Curiously, at the press conference in Istanbul with Babacan by his side, Lavrov made a huge ellipsis in the thought process by linking the Russian-Turkish shared interest in undertaking joint initiatives to two other regional issues – Iraq and Iran. He said, “Essentially from the same positions we also champion what needs to be undertaken for a definitive resolution of the situation in Iraq on the basis of the territorial integrity and sovereignty of that state. Also similar are our approaches to the necessity of a political peaceful settlement to the situation surrounding Iran’s nuclear program.”
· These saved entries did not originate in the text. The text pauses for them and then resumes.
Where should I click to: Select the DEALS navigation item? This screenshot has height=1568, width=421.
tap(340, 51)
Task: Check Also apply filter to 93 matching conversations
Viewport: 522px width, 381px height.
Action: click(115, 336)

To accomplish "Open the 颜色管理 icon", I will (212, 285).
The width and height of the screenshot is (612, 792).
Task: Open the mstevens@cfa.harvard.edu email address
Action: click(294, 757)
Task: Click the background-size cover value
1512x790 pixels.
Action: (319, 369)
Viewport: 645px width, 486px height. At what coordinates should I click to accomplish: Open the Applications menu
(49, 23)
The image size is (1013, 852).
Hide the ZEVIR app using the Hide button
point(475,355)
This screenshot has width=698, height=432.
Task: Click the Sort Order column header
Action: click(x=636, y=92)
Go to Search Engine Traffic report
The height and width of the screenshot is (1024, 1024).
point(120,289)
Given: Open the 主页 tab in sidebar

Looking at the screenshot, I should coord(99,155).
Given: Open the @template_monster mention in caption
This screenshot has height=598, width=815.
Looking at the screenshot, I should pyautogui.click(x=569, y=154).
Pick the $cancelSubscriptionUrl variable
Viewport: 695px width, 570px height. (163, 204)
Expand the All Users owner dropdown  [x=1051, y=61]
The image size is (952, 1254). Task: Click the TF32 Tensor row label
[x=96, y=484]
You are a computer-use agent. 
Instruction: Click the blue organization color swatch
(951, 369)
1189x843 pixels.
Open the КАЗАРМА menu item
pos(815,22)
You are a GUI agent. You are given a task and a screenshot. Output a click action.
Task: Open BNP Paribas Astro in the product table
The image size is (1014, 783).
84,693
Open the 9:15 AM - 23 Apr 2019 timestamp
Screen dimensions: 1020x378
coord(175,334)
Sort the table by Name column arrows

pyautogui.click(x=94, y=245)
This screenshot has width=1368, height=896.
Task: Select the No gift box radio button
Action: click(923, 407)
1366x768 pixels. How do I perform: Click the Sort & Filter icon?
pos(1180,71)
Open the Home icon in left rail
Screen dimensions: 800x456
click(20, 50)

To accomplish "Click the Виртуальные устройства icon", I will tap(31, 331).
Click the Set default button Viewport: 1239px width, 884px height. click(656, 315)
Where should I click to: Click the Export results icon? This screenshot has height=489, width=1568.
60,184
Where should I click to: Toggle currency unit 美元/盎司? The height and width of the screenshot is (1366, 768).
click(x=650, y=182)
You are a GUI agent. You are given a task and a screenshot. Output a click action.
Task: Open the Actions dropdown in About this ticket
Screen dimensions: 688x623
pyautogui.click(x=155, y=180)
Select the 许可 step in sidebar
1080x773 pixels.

The full import of Lavrov’s statement needs careful analysis. Its ramifications are profound. It can be understood against the backdrop of the US’s ideas in the past to use the eastern Black Sea coast as a staging post for its military operations in Iraq and a potential strike against Iran – which Ankara firmly rejected, to the great relief of Moscow. Suffice to say, Lavrov has done brilliantly by floating an idea to link Iraq and Iran with a Russo-Turkish regional framework on security and cooperation.
The straits question
But in immediate terms, Moscow has its eyes set on the US’s military pressure in the Black Sea. At the root of the present situation lies the so-called “straits question”. Briefly, Moscow would like Ankara to continue to resist US attempts to revisit the 1936 Montreux Convention, which vests in Turkish hands control over the Bosphorus Straits and the Dardanelles. The US was not party to the 1936 convention, which severely restricted the passage of warships through the two Turkish straits to the Black Sea and virtually ensured the Black Sea as a Russo-Turkish playpen.
The Montreux Convention is critical to Russia’s security. (During World War II, Turkey denied the Axis powers permission to dispatch warships to the Black Sea to attack the Soviet naval fleet based in Sevastopol.)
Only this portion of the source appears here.